╭─ Input for this task

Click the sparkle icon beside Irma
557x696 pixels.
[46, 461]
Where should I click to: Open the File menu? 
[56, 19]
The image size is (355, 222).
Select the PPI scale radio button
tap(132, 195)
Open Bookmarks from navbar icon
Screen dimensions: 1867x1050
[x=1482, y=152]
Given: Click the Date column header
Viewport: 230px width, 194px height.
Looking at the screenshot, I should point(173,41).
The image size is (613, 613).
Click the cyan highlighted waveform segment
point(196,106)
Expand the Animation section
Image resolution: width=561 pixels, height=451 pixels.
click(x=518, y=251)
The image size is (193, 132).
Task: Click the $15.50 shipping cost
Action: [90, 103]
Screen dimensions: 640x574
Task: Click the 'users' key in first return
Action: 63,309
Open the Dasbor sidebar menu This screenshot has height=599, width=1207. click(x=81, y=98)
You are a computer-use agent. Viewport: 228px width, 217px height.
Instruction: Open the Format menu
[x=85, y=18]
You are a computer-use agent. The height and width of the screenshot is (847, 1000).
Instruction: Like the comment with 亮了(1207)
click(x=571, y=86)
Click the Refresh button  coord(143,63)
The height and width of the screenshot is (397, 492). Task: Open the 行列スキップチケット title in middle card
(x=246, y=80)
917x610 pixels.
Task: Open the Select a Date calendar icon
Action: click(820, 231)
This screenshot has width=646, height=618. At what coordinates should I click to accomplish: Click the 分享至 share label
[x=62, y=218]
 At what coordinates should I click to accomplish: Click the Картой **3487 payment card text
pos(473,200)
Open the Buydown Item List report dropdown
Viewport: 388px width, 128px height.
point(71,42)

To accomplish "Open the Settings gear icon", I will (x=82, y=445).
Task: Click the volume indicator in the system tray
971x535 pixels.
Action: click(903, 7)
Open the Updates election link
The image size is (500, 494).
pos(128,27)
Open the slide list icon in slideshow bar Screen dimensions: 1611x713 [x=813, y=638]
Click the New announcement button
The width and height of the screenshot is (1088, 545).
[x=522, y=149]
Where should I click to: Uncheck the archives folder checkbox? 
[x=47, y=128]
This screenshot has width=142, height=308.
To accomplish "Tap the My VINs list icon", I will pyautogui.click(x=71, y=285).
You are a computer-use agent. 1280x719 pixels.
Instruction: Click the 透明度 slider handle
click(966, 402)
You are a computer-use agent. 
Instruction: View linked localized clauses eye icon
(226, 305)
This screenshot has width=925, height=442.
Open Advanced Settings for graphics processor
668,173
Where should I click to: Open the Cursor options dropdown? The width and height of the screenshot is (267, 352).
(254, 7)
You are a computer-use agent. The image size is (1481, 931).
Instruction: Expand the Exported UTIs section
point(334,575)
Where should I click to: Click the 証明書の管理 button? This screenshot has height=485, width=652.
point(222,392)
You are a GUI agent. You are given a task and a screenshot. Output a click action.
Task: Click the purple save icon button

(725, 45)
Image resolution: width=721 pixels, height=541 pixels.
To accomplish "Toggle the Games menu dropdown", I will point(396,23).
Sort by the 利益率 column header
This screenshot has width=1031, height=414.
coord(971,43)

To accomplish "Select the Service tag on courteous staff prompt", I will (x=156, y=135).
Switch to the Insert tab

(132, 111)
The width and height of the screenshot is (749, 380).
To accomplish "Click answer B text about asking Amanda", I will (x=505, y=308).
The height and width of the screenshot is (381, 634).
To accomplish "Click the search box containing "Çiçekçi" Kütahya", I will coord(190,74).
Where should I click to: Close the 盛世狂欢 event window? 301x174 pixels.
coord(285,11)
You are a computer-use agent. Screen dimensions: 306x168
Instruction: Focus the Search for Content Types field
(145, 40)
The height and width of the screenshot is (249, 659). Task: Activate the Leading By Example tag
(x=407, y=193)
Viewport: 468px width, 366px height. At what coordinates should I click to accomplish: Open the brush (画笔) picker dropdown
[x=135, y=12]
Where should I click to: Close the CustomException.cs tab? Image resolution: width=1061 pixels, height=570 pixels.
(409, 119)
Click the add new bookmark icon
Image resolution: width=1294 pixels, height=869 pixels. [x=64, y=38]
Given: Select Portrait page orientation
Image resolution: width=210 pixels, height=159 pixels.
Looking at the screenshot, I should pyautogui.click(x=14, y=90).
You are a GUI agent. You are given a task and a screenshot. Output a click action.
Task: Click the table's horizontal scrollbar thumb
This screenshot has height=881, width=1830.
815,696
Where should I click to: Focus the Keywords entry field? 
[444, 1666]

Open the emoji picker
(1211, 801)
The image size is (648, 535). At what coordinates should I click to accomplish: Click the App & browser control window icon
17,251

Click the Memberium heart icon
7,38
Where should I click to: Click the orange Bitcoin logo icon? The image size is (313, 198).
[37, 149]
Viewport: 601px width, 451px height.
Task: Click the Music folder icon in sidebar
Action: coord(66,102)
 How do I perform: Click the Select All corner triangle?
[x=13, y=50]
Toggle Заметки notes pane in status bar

╰─

About this task ->
The whole block of data above should be printed again verbatim.

Answer for the task ->
Click the sparkle icon beside Irma
557x696 pixels.
[46, 461]
Where should I click to: Open the File menu? 
[56, 19]
The image size is (355, 222).
Select the PPI scale radio button
tap(132, 195)
Open Bookmarks from navbar icon
Screen dimensions: 1867x1050
[x=1482, y=152]
Given: Click the Date column header
Viewport: 230px width, 194px height.
Looking at the screenshot, I should point(173,41).
The image size is (613, 613).
Click the cyan highlighted waveform segment
point(196,106)
Expand the Animation section
Image resolution: width=561 pixels, height=451 pixels.
click(x=518, y=251)
The image size is (193, 132).
Task: Click the $15.50 shipping cost
Action: [90, 103]
Screen dimensions: 640x574
Task: Click the 'users' key in first return
Action: 63,309
Open the Dasbor sidebar menu This screenshot has height=599, width=1207. click(x=81, y=98)
You are a computer-use agent. Viewport: 228px width, 217px height.
Instruction: Open the Format menu
[x=85, y=18]
You are a computer-use agent. The height and width of the screenshot is (847, 1000).
Instruction: Like the comment with 亮了(1207)
click(x=571, y=86)
Click the Refresh button  coord(143,63)
The height and width of the screenshot is (397, 492). Task: Open the 行列スキップチケット title in middle card
(x=246, y=80)
917x610 pixels.
Task: Open the Select a Date calendar icon
Action: click(820, 231)
This screenshot has width=646, height=618. At what coordinates should I click to accomplish: Click the 分享至 share label
[x=62, y=218]
 At what coordinates should I click to accomplish: Click the Картой **3487 payment card text
pos(473,200)
Open the Buydown Item List report dropdown
Viewport: 388px width, 128px height.
point(71,42)

To accomplish "Open the Settings gear icon", I will (x=82, y=445).
Task: Click the volume indicator in the system tray
971x535 pixels.
Action: click(903, 7)
Open the Updates election link
The image size is (500, 494).
pos(128,27)
Open the slide list icon in slideshow bar Screen dimensions: 1611x713 [x=813, y=638]
Click the New announcement button
The width and height of the screenshot is (1088, 545).
[x=522, y=149]
Where should I click to: Uncheck the archives folder checkbox? 
[x=47, y=128]
This screenshot has width=142, height=308.
To accomplish "Tap the My VINs list icon", I will pyautogui.click(x=71, y=285).
You are a computer-use agent. 1280x719 pixels.
Instruction: Click the 透明度 slider handle
click(966, 402)
You are a computer-use agent. 
Instruction: View linked localized clauses eye icon
(226, 305)
This screenshot has width=925, height=442.
Open Advanced Settings for graphics processor
668,173
Where should I click to: Open the Cursor options dropdown? The width and height of the screenshot is (267, 352).
(254, 7)
You are a computer-use agent. The image size is (1481, 931).
Instruction: Expand the Exported UTIs section
point(334,575)
Where should I click to: Click the 証明書の管理 button? This screenshot has height=485, width=652.
point(222,392)
You are a GUI agent. You are given a task and a screenshot. Output a click action.
Task: Click the purple save icon button

(725, 45)
Image resolution: width=721 pixels, height=541 pixels.
To accomplish "Toggle the Games menu dropdown", I will point(396,23).
Sort by the 利益率 column header
This screenshot has width=1031, height=414.
coord(971,43)

To accomplish "Select the Service tag on courteous staff prompt", I will (x=156, y=135).
Switch to the Insert tab

(132, 111)
The width and height of the screenshot is (749, 380).
To accomplish "Click answer B text about asking Amanda", I will (x=505, y=308).
The height and width of the screenshot is (381, 634).
To accomplish "Click the search box containing "Çiçekçi" Kütahya", I will coord(190,74).
Where should I click to: Close the 盛世狂欢 event window? 301x174 pixels.
coord(285,11)
You are a computer-use agent. Screen dimensions: 306x168
Instruction: Focus the Search for Content Types field
(145, 40)
The height and width of the screenshot is (249, 659). Task: Activate the Leading By Example tag
(x=407, y=193)
Viewport: 468px width, 366px height. At what coordinates should I click to accomplish: Open the brush (画笔) picker dropdown
[x=135, y=12]
Where should I click to: Close the CustomException.cs tab? Image resolution: width=1061 pixels, height=570 pixels.
(409, 119)
Click the add new bookmark icon
Image resolution: width=1294 pixels, height=869 pixels. [x=64, y=38]
Given: Select Portrait page orientation
Image resolution: width=210 pixels, height=159 pixels.
Looking at the screenshot, I should pyautogui.click(x=14, y=90).
You are a GUI agent. You are given a task and a screenshot. Output a click action.
Task: Click the table's horizontal scrollbar thumb
This screenshot has height=881, width=1830.
815,696
Where should I click to: Focus the Keywords entry field? 
[444, 1666]

Open the emoji picker
(1211, 801)
The image size is (648, 535). At what coordinates should I click to accomplish: Click the App & browser control window icon
17,251

Click the Memberium heart icon
7,38
Where should I click to: Click the orange Bitcoin logo icon? The image size is (313, 198).
[37, 149]
Viewport: 601px width, 451px height.
Task: Click the Music folder icon in sidebar
Action: coord(66,102)
 How do I perform: Click the Select All corner triangle?
[x=13, y=50]
Toggle Заметки notes pane in status bar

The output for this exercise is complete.